エネルギー価格の上昇は世界的なインフレ圧力をさらに高める要因として作用する。ブルームバーグエコノミクスは「ホルムズ海峡の封鎖が長期化する場合、今年末まで米国物価上昇率が約0.8%ポイント追加上昇して3%を超える可能性がある」と分析した。これは米連邦準備制度理事会(FRB)の長期物価目標(2%)を大きく上回る。
全米自動車協会によると、この日基準で米全域ガソリン平均小売価格は1ガロンあたり3.25ドルと前週比で9%上昇した。ロシアのウクライナ侵攻があった2022年3月以降の最高水準だ。
11月の中間選挙を控えて油類価格の上昇はホワイトハウスの物価管理負担を強める要因だ。
スージー・ワイルズ大統領首席補佐官は参謀にガソリン価格を抑える方策を用意するよう指示したという。戦略備蓄油の放出とガソリン税の一時猶予などが挙がっている。ブルームバーグは「世界最大の産油国であり消費国の米国が石油市場に介入するのは前例がない」と評価した。

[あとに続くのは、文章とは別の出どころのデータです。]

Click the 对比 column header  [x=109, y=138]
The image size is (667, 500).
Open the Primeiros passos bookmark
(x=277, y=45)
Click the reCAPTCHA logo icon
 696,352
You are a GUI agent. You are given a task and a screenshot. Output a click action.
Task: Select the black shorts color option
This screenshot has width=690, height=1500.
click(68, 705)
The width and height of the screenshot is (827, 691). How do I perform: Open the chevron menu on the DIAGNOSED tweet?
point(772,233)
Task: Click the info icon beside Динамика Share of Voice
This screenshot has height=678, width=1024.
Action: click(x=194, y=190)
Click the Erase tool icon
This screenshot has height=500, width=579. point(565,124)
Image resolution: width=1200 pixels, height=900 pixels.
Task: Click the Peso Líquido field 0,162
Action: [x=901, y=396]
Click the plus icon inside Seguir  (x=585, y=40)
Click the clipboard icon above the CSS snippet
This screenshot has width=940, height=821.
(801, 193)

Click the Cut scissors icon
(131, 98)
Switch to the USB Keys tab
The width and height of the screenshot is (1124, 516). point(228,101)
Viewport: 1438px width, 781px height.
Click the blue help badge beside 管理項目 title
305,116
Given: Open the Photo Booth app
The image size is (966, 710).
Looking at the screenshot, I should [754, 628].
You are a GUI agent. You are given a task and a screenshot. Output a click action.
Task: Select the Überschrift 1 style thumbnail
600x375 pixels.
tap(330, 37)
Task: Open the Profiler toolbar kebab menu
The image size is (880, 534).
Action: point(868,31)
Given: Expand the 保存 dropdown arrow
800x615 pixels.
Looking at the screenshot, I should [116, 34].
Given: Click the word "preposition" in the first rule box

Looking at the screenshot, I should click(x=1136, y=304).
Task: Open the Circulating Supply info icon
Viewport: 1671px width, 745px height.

物価圧力が高まり、FRBの利下げ期待も弱まっている。シカゴ商品取引所のFedウォッチによると、連邦基金先物市場は6月まで政策金利が現水準に据え置かれる確率を64.4%で反映した。1週間前の48.6%から15.8%ポイント上昇した数値だ。JPモルガンは最近の報告書で、今年の米金利引き下げ見通しを従来の1回から0回とし、「事実上利下げサイクルが終了した」と評価した。ジャネット・イエレン元米財務長官は「イラン事態でFRBが利下げをさらにためらうことになった」と話した。
こうした流れは韓国経済にも負担要因となる。韓国貿易協会は国際原油価格が10%上昇すれば輸出単価が2.09%、輸入単価が3.15%上昇して生産コスト負担が増え、消費者物価上昇圧力につながると分析した。ハナ証券のエコノミスト、チョン・ギュミン氏は「原油価格の上昇が韓国貿易環境を悪化させ、経常収支の黒字幅を減らす」と述べた。
原油価格の上昇はドルの需要を増やす「ペトロダラー」効果を通じてウォン安圧力につながる。この日、韓国ウォンは前営業日比8.3ウォン値下がりした1ドル=1476.4ウォンで取引を終えた。
ハナ証券によると、米国のイラン空襲以降、主要アジア通貨のうち韓国ウォンが最も大きく下落した。同じ期間、韓国ウォンは約1.8%値下がりし、中国人民元(-0.4%)、インド・ルピー(-0.7%)、日本円(-0.7%)より下落幅が大きかった。